Income tax in the first half represented a charge of €32.6 million (USD $36.34 million) (vs. €65.5 million–USD $73.02 million–in H1 2018 restated for IFRS 16), reflecting a decrease in the tax rate (16.6% vs 40.5% in H1 2018), thanks to the release of a tax exposure provision of €29.5m (USD $32.89m).
Net income in the first half is up 70.6% to €163.9 million (USD $182.72 million) (vs. €96.1 million–USD $107.31–in H1 2018).
Recurring net income in the first half amounted to €167.7 million (USD $186.95 million), up 9.6% compared to H1 2018.
Outflow of free cash-flow before interest and tax of €17.3 million (USD $17.3 million) in first half 2019.
Indebtedness ratio of 2.86x at June 30, 2019.
In the first half, free cash flow before interest and tax was an outflow of €17.3 million (USD $19.29 million) (vs. an inflow of €15.6 million–USD $17.39 million–in H1 2018). This net outflow included:
- Higher cash outflow from restructuring (€28.7m vs. €18.8m in H1 2018) (USD $31.99m vs. $20.96m in H1 2018), with the execution of the turnaround plans in Germany and Spain.
- An outflow of €270.5 million (USD $301.55 million) from change in working capital (vs. an outflow of €249.1 million–$277.70 million–in H1 2018), mainly due to payables.
- Higher capital expenditure (€53.5 million vs. €30.2 million in H1 2018) (USD $59.64 million vs. $33.67 million in H1 2018), as H1 2018 benefited from the disposal of our Rockwell automation business in Australia. Gross capital expenditure stood at €55.9 million (USD $62.32 million) in H1 2019 compared to €48.5m (USD $54.07m) in H1 2018;
At June 30, 2019, net debt stood at €2,172.6 million (USD $2,422.01 million), up 3.8% year-on-year (vs. €2,093.7 million–USD $2,334.06 million–at June 30, 2018). It took into account:
- €44.4 million (USD $49.50 million) of net interest paid in H1 2019 (vs €41.3 million–USD $46.04 million–paid in H1 2018),
- €62.5 million (USD $69.67 million) of income tax paid in the first half compared to €24.0 million (USD $26.76 million) paid in H1 2018, which benefited from a refund of 2017 income tax overpayment in France (€22 million–USD $24.53 million) and of the 3% tax on dividends (€8m–USD $8.92m)

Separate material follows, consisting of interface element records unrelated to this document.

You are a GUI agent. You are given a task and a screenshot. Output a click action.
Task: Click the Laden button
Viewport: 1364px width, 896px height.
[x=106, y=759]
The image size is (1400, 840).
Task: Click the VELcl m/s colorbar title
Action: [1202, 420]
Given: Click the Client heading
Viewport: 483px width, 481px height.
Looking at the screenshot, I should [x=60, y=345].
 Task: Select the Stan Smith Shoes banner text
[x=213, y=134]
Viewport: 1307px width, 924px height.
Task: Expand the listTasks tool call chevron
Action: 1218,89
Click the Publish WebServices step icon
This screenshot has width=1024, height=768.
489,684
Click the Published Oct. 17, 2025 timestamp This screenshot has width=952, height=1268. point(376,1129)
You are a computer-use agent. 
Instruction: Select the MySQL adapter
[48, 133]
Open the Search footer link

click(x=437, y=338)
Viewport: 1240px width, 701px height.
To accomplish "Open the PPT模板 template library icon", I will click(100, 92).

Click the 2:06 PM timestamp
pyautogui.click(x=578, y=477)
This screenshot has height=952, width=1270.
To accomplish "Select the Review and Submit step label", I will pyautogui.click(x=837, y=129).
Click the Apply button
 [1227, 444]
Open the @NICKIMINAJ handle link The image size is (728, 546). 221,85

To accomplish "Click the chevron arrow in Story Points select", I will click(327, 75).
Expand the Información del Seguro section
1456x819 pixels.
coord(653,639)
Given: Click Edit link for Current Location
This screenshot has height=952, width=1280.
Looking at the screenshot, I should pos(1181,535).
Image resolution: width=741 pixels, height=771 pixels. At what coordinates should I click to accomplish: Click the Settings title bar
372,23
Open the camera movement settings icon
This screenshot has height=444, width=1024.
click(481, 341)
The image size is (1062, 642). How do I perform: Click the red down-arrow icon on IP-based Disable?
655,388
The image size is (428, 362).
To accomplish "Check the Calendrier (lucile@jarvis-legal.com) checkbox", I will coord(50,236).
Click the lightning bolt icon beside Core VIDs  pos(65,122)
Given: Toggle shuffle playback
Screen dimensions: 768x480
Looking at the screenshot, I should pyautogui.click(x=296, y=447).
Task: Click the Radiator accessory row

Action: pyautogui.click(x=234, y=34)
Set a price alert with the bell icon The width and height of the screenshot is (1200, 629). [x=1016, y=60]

- €20.8m (USD $23.19m) of costs related to the early redemption of the €650m (USD $724.62m) bond maturing in 2023
- €8.4 million (USD $9.36 million) of negative currency effects during the first half (vs a negative effect of €9.7 million–USD $10.81 million–in H1 2018).
At June 30, 2019, the indebtedness ratio (Net financial debt/ EBITDA), as calculated under the Senior Credit Agreement terms, stood at 2.86x vs. 2.91x at June 30, 2018.
STRATEGIC ROADMAP AND OUTLOOK
We are adapting to become more agile in an increasingly volatile environment. Rexel’s operational focus is on improving operating leverage and our strategic priority remains to advance our digital transformation. Combined with a favorable calendar effect in H2, this focus puts us on track to deliver our full year guidance.
Consistent with our medium-term ambition and assuming no material changes in the macroeconomic environment, we target for 2019, at comparable scope of consolidation and exchange rates:
- A 2% to 4% same-day sales growth, excluding an estimated unfavorable impact of 1% from branch closures in Germany and Spain;
- A 5% to 7% increase in adjusted EBITA1;
- A further improvement of the indebtedness ratio (net debt-to-EBITDA 2).